Predicting the compressive strength of fiber-reinforced self-consolidating concrete using a hybrid machine learning approach

Fiber-reinforced self-consolidating concrete (FR-SCC) combines the advantageous characteristics of self-compacting concrete with fiber reinforcement, providing a versatile solution for contemporary construction. However, due to its complexity and the scarcity of available data, the strength prediction techniques of FR-SCC are still in their early stages. To get around this limitation, research was done to create an optimal machine learning algorithm for predicting the compressive strength (CS) of FR-SCC. This work aims to precisely forecast the CS of FR-SCC by optimizing the parameters and structure of a Levenberg-Marquardt back propagation Artificial Neural Network (LMBP-ANN) model using K-fold cross-validation. One hundred twenty-three experimental data on FR-SCC from available literature was used to create the dataset.

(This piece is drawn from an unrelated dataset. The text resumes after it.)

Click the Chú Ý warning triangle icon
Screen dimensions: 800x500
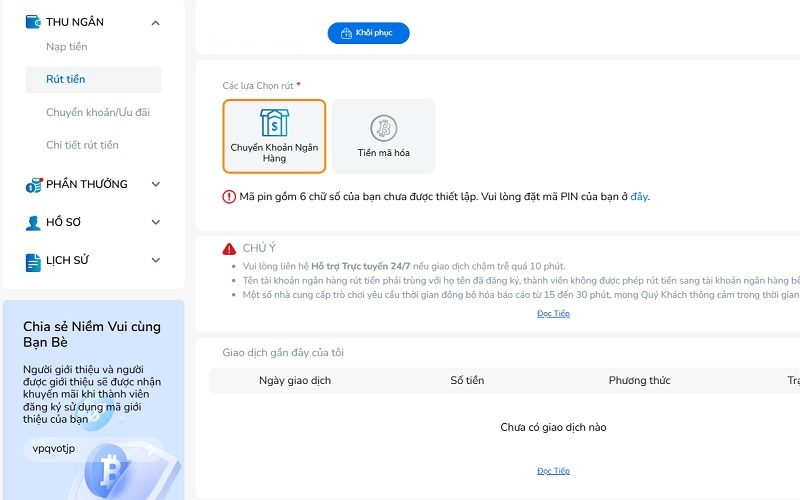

Several validation metrics, including coefficient of determination (R2), mean absolute error (MAE), and root mean square error (RMSE) were employed to validate the models. Essential features that significantly impact the complex behavior of FR-SCC were found and incorporated into the model using multivariate analysis, Pearson correlation chart, and feature selection. The results show that K-fold cross-validation reduced training and testing errors by 22.2% and 18.3%. Consequently, an R2 value of 0.9343 was achieved, which validated the model's accuracy. SHAP analysis was also conducted in order to interpret the contribution of different features to the strength of FR-SCC. The most impactful feature was coarse aggregate, followed by curing age, superplasticizer, fly ash, and fiber content. The current work's findings might aid in precisely predicting the FR-SCC and the ANN network's design optimization procedure.